Loans still grew 5.7 per cent, propelled by an 18 per cent surge in mortgages, but past-due retail balances nudged higher. High interest charges, plus Hurricane Beryl’s food-price after-shock, squeezed household cashflow, bringing the consumer delinquency ratio to its worst level in three years. With 55.6 per cent of the system’s loan exposure now sitting on family dining tables rather than corporate balance sheets, the concentration risk is clear.

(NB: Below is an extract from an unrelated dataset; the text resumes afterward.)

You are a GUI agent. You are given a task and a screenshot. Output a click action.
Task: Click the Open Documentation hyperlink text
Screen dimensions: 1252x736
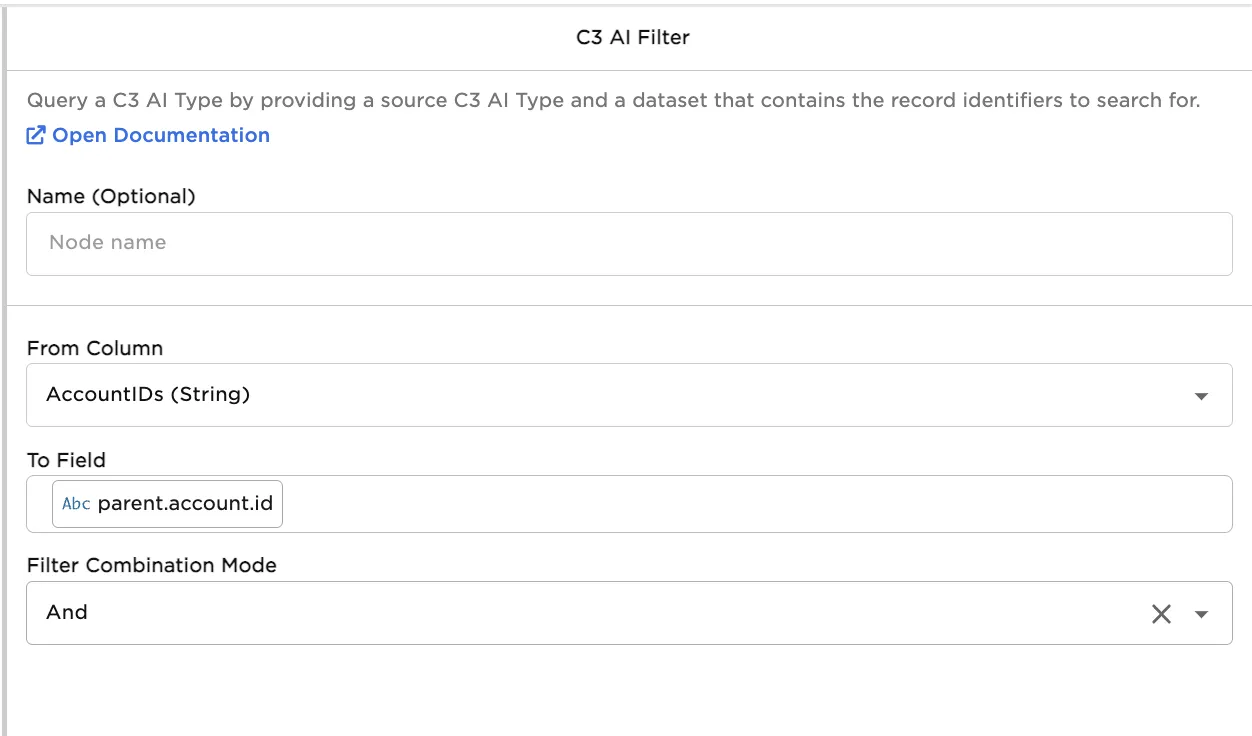pos(160,134)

Capital is plentiful—soon it must be even more plentiful.
Stress tests suggest DTIs can still eat hefty mark-to-market losses and stay above a 13 per cent capital-adequacy ratio. But the new Systemic Risk Buffer rolls out next year, adding up to 2.5 percentage points of extra capital for the biggest players. Every additional basis point parked in equity is one less that can be lent or paid in dividends, so eyes are already on cost-of-capital maths for 2025.

Two new headaches: cyber attacks and climate events.
Online-banking fraud incidents are nine times higher than pre-COVID levels, forcing boards to sign off on costly defensive tech. Meanwhile, Beryl’s J$32 billion damage bill—1.1 per cent of GDP—reminded everyone that climate stress is no longer a footnote in the risk register. Expect full-blown climate stress tests to be standard by the time next year’s stability report lands.

A resolution playbook—just in case.
Parliament’s draft Special Resolution Regime introduces bail-in powers that shift failure losses from taxpayers to shareholders and bondholders. No one expects to use the playbook soon, but regulators clearly want it laminated and ready.

What to watch in 2025:

  • Can banks push loan yields up without throttling demand in an economy where household debt already equals 26 per cent of GDP?
  • Will non-interest income stages a comeback if bond markets stabilise?
  • How quickly do boards rebuild profit buffers to cover the incoming Systemic Risk Buffer and surging cyber-security budgets?

Margins have been the silent hero of Jamaican banking for a decade; 2024 proved how quickly that hero can vanish. The next twelve months will reveal whether the sector can reinvent its revenue mix—or whether the spread stays thin and the pressure stays on.